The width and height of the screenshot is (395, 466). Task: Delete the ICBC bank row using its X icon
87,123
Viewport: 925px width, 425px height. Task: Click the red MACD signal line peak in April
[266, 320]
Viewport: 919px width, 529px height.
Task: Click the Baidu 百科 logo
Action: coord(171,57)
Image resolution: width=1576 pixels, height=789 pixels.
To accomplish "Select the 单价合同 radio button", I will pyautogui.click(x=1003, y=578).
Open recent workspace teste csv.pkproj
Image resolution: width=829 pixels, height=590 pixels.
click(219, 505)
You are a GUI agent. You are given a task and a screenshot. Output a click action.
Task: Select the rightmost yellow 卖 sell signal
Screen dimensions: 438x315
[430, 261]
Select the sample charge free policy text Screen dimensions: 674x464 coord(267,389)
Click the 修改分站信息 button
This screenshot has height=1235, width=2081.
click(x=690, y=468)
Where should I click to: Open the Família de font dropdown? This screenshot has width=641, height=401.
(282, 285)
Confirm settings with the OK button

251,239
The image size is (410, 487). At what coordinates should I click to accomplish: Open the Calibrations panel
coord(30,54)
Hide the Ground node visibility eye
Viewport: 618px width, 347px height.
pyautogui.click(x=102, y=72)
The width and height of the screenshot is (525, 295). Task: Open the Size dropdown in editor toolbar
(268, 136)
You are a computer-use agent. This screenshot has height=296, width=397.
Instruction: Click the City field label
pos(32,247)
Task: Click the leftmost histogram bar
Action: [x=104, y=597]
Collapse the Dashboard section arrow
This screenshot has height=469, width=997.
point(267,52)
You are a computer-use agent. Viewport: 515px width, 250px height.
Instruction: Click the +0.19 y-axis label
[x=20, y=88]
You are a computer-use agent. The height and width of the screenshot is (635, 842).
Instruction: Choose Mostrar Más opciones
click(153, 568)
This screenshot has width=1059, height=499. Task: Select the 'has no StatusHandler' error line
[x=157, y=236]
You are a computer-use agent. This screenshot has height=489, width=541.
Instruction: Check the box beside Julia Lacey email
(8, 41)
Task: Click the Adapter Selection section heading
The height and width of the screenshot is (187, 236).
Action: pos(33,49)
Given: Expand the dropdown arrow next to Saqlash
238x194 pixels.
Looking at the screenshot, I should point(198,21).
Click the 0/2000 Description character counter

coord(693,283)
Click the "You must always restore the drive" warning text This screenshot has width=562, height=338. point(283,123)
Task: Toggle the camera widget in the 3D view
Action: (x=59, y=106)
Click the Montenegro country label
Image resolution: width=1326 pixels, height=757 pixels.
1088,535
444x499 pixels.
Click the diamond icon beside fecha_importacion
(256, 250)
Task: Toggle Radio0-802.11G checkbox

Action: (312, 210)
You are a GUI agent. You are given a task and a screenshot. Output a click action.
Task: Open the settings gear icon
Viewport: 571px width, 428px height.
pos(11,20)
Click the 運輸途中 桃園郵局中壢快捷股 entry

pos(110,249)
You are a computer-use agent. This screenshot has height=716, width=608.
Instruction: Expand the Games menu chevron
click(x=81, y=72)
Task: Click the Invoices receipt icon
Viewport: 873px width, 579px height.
▬▬▬▬▬▬▬▬▬▬
What you have to do: Reprint the records from the start through the line containing "Select the sample", swapping "Screen dimensions" for "Display size" and leaving everything else unchanged.

Complete response:
The width and height of the screenshot is (395, 466). Task: Delete the ICBC bank row using its X icon
87,123
Viewport: 925px width, 425px height. Task: Click the red MACD signal line peak in April
[266, 320]
Viewport: 919px width, 529px height.
Task: Click the Baidu 百科 logo
Action: coord(171,57)
Image resolution: width=1576 pixels, height=789 pixels.
To accomplish "Select the 单价合同 radio button", I will pyautogui.click(x=1003, y=578).
Open recent workspace teste csv.pkproj
Image resolution: width=829 pixels, height=590 pixels.
click(219, 505)
You are a GUI agent. You are given a task and a screenshot. Output a click action.
Task: Select the rightmost yellow 卖 sell signal
Display size: 438x315
[430, 261]
Select the sample charge free policy text Display size: 674x464 coord(267,389)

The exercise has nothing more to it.